Objective - Identify each line in the entries below that contains the string "agent", and copy those lines. Case counts.

Available records -
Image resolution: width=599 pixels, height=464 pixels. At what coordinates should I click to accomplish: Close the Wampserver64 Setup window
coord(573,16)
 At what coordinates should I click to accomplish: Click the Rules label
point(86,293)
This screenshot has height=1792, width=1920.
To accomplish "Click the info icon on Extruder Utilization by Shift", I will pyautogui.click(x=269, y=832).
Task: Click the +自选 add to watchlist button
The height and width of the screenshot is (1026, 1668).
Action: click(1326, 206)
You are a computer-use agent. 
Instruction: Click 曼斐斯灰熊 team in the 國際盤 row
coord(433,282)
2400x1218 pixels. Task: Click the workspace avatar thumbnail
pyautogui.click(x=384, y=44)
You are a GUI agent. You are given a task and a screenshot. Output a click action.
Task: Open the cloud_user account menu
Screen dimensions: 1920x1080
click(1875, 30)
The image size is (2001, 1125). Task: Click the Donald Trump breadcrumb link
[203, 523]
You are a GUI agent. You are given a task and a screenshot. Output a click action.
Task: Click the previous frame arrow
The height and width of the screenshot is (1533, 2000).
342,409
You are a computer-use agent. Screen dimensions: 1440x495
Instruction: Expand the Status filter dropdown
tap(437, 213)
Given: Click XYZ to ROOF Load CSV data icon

Result below -
You are a computer-use agent. 
You are a GUI agent. You are given a task and a screenshot. Output a click action.
You are a GUI agent. You are given a task and a screenshot. Output a click action.
You are a computer-use agent. Screen dimensions: 1440x495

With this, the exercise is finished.